Fig. 4: TTK knockdown promotes mitochondrial apoptosis of BC cells.

A Representative immunofluorescence images of MitoSOX staining and quantification of MitoSOX mean fluorescence intensity (MFI) in RT-112 and UM-UC-3 cells stably transfected with shNC, shTTK#1, or shTTK#2 at 48 h. (Scale bar: 10 μm). B Mitochondrial H₂O₂ production in RT-112 and UM-UC-3 cells stably transfected with shNC, shTTK#1, or shTTK#2, assessed by MitoB oxidation. C Intracellular reactive oxygen species (ROS) levels in RT-112 and UM-UC-3 cells transfected with shNC, shTTK#1, or shTTK#2, were assessed by DCFH-DA staining and flow cytometry. D Mitochondrial membrane potential in RT-112 and UM-UC-3 cells transfected with shNC, shTTK#1, or shTTK#2 was assessed by JC-1 staining and flow cytometry. E Schematic diagram illustrating the proposed mechanism by which mitophagy inhibition leads to accumulation of damaged mitochondria, excessive mitochondrial ROS (mtROS) production, and induction of mitochondrial apoptosis.
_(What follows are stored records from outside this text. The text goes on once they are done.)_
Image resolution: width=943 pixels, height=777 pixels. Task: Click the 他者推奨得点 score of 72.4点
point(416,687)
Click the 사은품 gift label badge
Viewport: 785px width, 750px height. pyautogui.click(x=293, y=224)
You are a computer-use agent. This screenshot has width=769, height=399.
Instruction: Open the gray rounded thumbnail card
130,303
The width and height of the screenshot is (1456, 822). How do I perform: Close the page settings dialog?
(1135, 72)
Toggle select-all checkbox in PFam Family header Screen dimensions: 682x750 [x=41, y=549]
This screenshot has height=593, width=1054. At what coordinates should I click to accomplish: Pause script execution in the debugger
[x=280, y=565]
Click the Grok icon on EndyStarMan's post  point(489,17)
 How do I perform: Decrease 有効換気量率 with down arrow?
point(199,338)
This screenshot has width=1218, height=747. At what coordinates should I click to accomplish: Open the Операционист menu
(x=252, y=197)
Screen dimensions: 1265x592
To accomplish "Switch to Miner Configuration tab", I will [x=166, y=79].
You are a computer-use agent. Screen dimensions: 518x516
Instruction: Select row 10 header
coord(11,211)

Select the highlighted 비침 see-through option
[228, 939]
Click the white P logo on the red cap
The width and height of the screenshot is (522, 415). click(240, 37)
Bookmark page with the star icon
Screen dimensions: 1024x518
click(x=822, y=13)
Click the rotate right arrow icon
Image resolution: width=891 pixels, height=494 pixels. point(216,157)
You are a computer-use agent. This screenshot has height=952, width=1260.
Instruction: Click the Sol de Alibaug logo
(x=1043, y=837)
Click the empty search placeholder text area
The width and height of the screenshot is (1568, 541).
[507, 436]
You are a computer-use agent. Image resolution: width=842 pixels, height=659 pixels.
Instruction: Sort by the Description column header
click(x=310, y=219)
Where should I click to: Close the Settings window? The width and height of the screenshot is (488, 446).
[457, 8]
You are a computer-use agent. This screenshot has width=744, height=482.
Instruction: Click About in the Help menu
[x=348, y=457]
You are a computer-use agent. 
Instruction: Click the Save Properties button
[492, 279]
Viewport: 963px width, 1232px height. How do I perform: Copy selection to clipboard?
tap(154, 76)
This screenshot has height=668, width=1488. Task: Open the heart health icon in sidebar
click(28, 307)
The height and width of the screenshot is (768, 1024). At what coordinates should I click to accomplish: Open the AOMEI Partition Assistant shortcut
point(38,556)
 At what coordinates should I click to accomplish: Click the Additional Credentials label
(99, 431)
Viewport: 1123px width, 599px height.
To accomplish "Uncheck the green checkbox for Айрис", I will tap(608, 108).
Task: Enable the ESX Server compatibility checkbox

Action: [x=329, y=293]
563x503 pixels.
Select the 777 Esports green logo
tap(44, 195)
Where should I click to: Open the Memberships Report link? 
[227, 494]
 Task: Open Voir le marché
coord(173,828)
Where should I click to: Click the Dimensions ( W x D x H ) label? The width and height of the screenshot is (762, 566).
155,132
F Western blot analysis of apoptosis-related proteins in TTK knockdown RT-112 and UM-UC-3 cells, with additional evaluation after treatment with the mtROS scavenger Tempo. G Flow cytometry analysis of apoptosis in TTK knockdown RT-112 and UM-UC-3 cells, with additional evaluation after treatment with the mtROS scavenger Tempo. H Colony formation assays of TTK knockdown RT-112 and UM-UC-3 cells, with additional evaluation after treatment with the mtROS scavenger Tempo. Data are expressed as mean ± SD from three independent experiments. *P < 0.05; **P < 0.01; ***P < 0.001.